* [Problem to work on]: What you give must be the lines from the one containing "Click the 20º last place badge" through the last line of the listing below, exactly, with nothing else and no pictures.

══ Extracted data

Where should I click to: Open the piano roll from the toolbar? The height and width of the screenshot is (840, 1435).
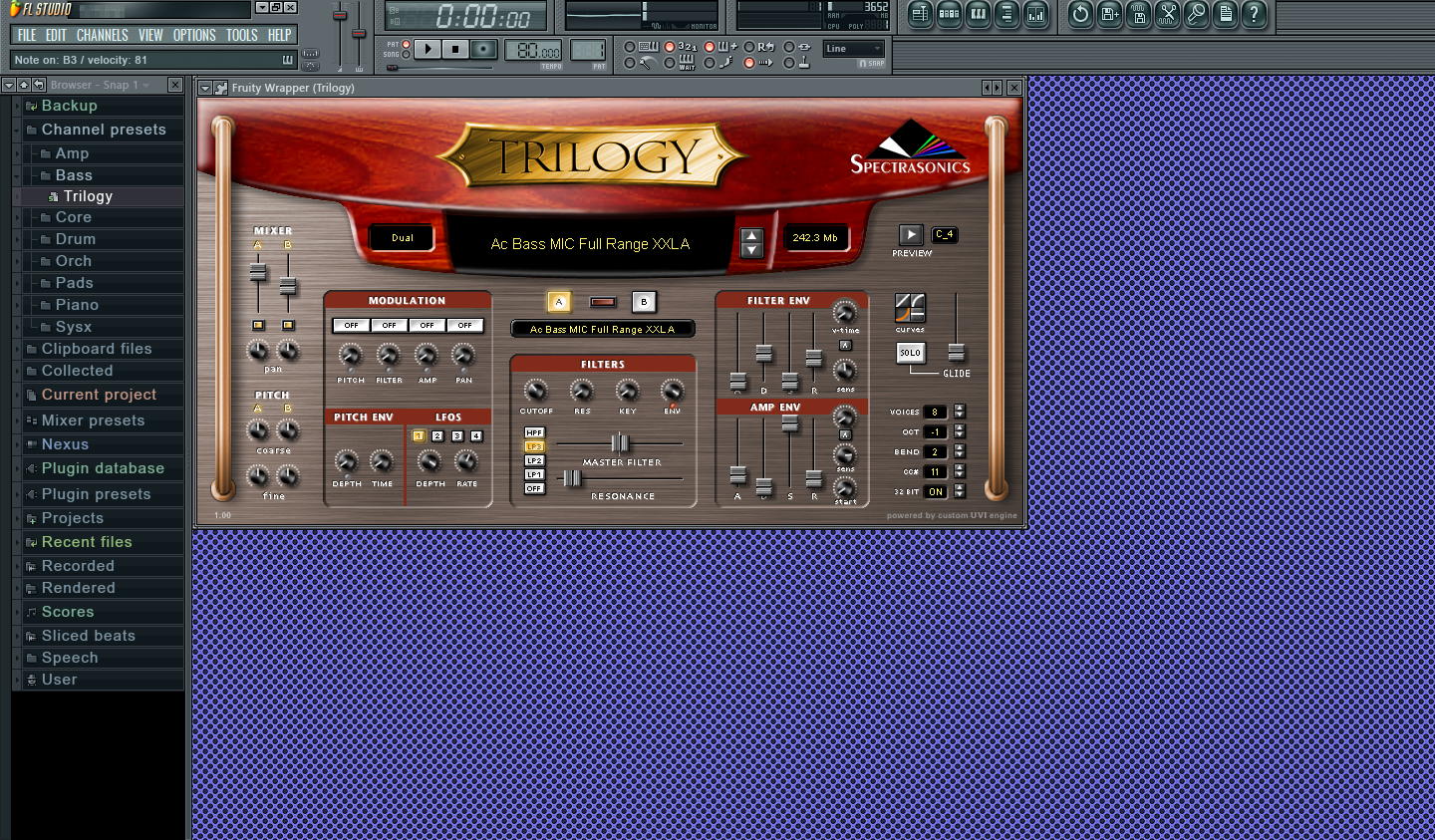979,15
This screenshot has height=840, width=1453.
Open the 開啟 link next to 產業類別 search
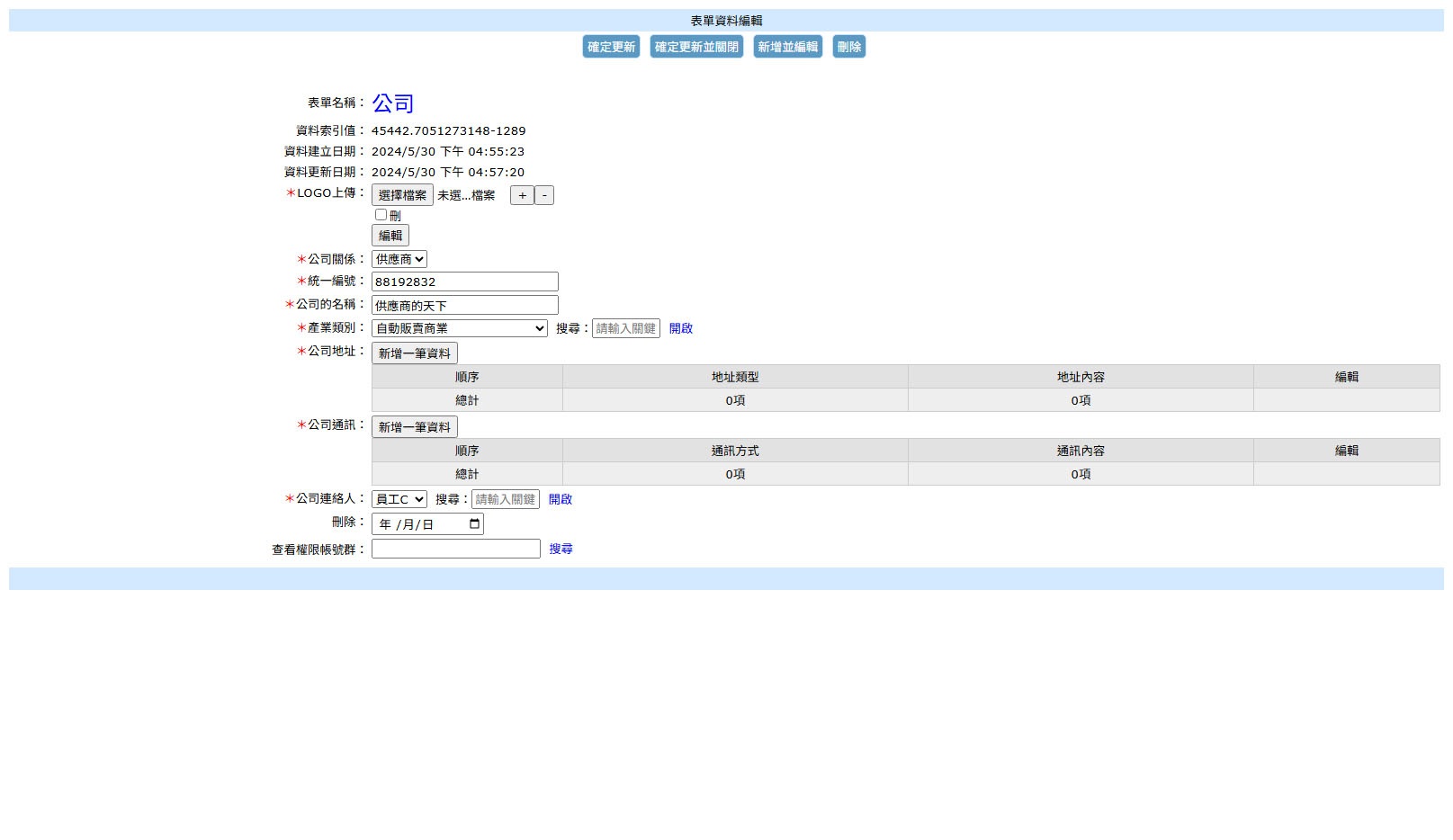click(681, 328)
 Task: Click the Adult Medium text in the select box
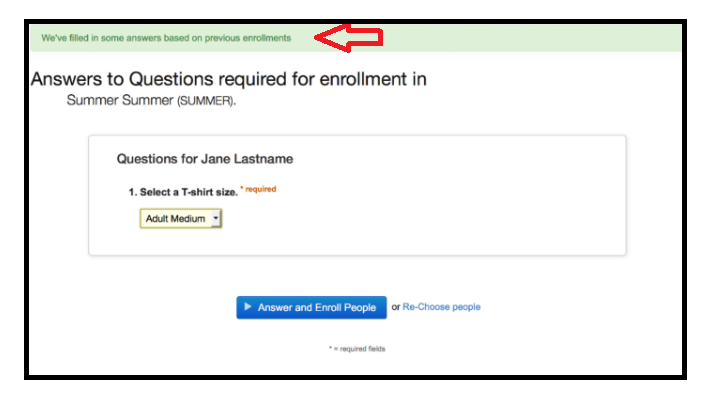pos(175,219)

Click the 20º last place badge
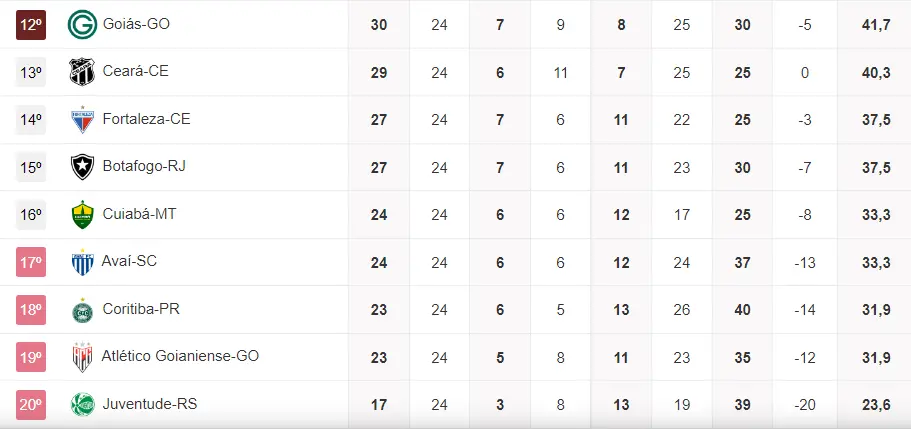(x=31, y=405)
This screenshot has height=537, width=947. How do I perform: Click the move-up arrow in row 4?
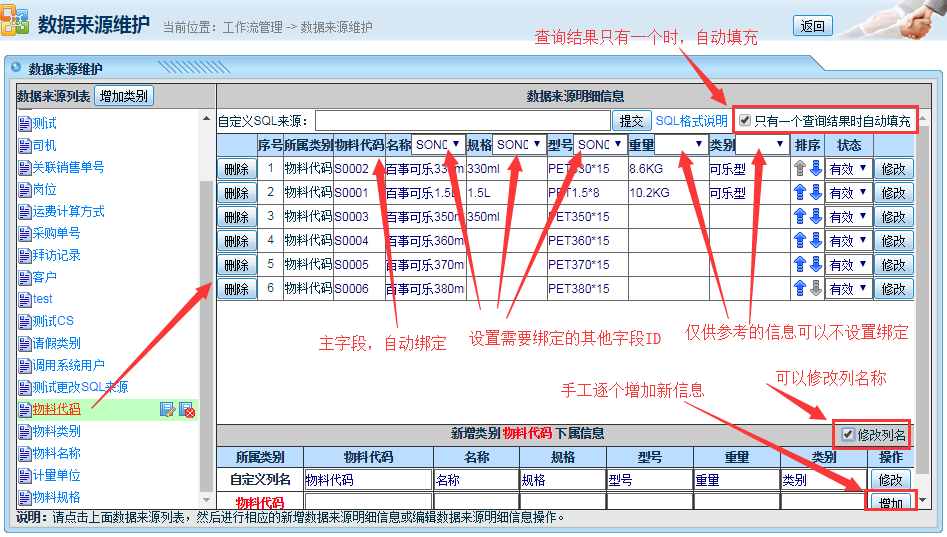[x=800, y=241]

════

* [Reply to the exercise]:
Click the 20º last place badge
(x=31, y=405)
This screenshot has height=537, width=947. How do I perform: Click the move-up arrow in row 4?
[x=800, y=241]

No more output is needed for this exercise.